▶ _PROBLEM REQUIREMENTS_: Find every line in the records below that contains "agent", and copy it.
*** DATA RECORDS ***
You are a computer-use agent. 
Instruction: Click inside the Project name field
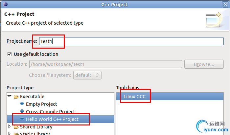coord(131,41)

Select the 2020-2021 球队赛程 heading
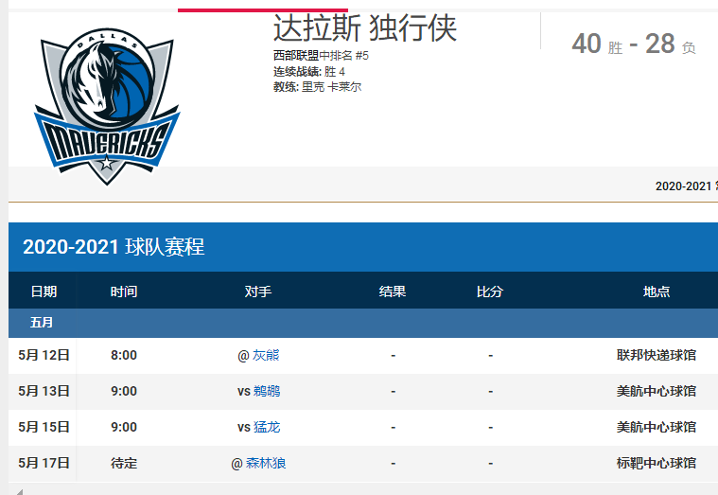(114, 248)
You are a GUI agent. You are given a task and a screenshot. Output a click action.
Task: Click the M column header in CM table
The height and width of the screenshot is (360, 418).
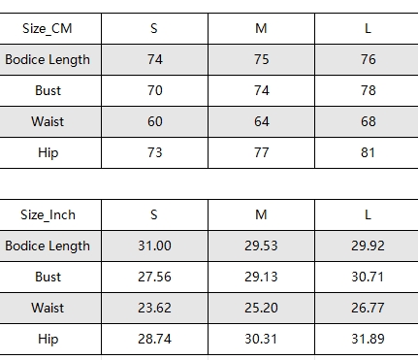click(x=261, y=28)
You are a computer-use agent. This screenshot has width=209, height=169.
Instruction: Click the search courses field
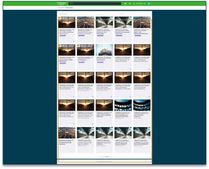[x=74, y=14]
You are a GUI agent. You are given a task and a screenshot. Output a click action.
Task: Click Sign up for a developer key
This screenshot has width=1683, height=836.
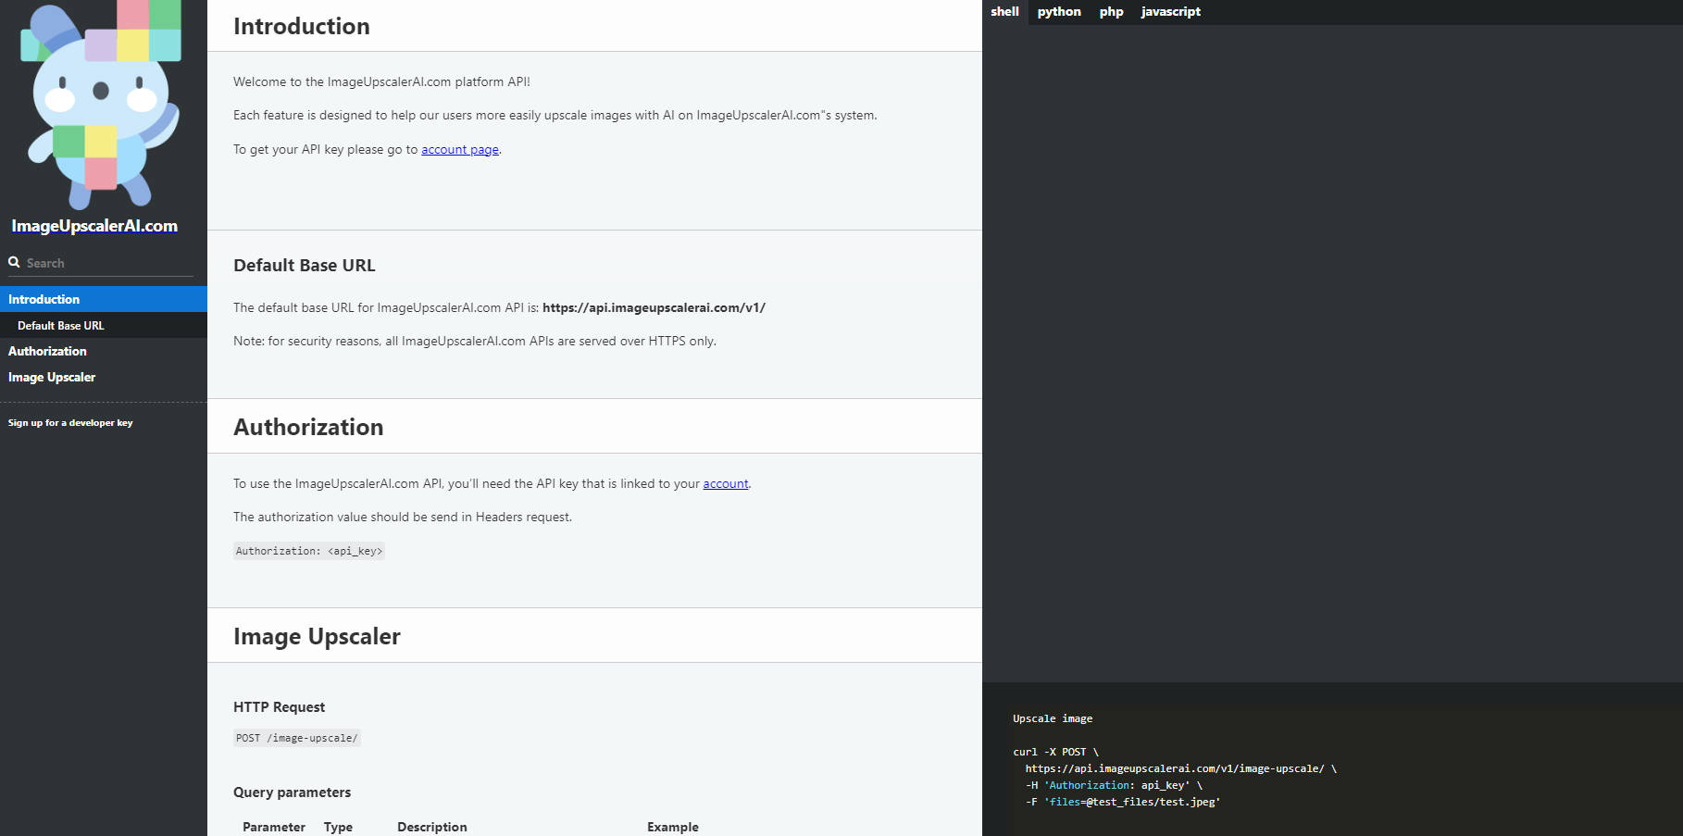pos(70,423)
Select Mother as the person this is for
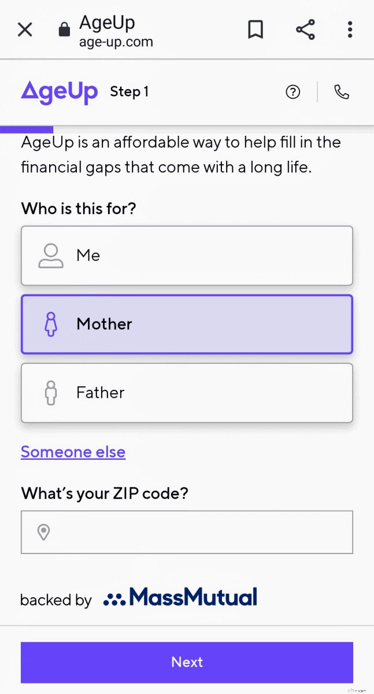The height and width of the screenshot is (694, 374). click(x=187, y=324)
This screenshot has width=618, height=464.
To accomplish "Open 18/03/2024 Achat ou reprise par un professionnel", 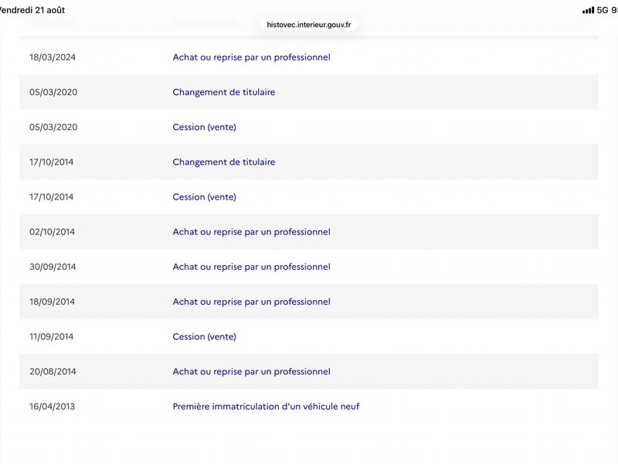I will (252, 57).
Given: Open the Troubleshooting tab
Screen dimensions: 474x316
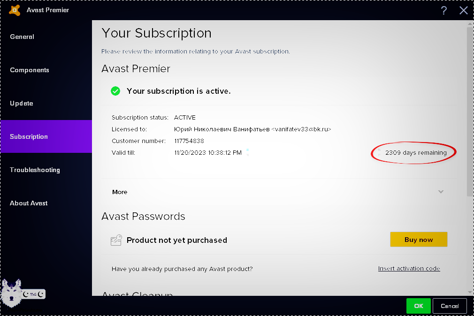Looking at the screenshot, I should point(35,170).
***
▶ _ANSWER TO THIS TASK_:
You are a computer-use agent. 
You are a GUI agent. You are given a task and a screenshot. Output a click action.
You are a computer-use agent. This screenshot has width=209, height=169.
You are a GUI agent. You are given a task and a screenshot. Output a click action.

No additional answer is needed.